From 653aa8abadc742ab404c04858feb38421095e47a Mon Sep 17 00:00:00 2001
From: =?UTF-8?q?Maximilian=20Ke=C3=9Fler?= <git@maximilian-kessler.de>
Date: Wed, 16 Feb 2022 01:29:54 +0100
Subject: [PATCH] migrate to new fancythm

---
 2021_Algebra_I.tex | 4 ++--
 1 file changed, 2 insertions(+), 2 deletions(-)

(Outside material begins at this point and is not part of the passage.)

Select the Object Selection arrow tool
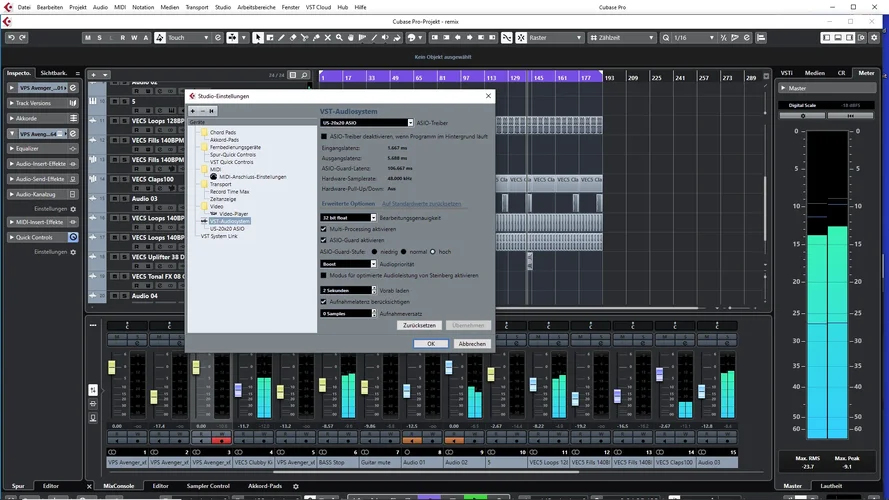The image size is (889, 500). tap(258, 38)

diff --git a/2021_Algebra_I.tex b/2021_Algebra_I.tex
index 26780e1..dc0d785 100644
--- a/2021_Algebra_I.tex
+++ b/2021_Algebra_I.tex
@@ -839,9 +839,9 @@ The following will lead to another proof of the Nullstellensatz, which uses the
 \begin{theorem}[Eakin-Nagata]
     Let $A$ be a subring of the Noetherian ring $B$. If the ring extension $B / A$ is finite (i.e. $B$ finitely generated as an $A$-module) then $A$ is Noetherian.
 \end{theorem}
-\begin{dfact}\label{noethersubalg}
+\begin{fact}+\label{noethersubalg}
     Let $R$ be Noetherian and let $B$ be a finite $R$-algebra. Then every $R$-subalgebra $A \subseteq B$ is finite over $R$.
-\end{dfact}
+\end{fact}
 \begin{proof}
     Since $B$ a finitely generated $R$-module and $R$ a Noetherian ring, $B$ is a Noetherian $R$-module (this is a stronger assertion than Noetherian algebra).
     Thus the sub- $R$-module $A$ is finitely generated.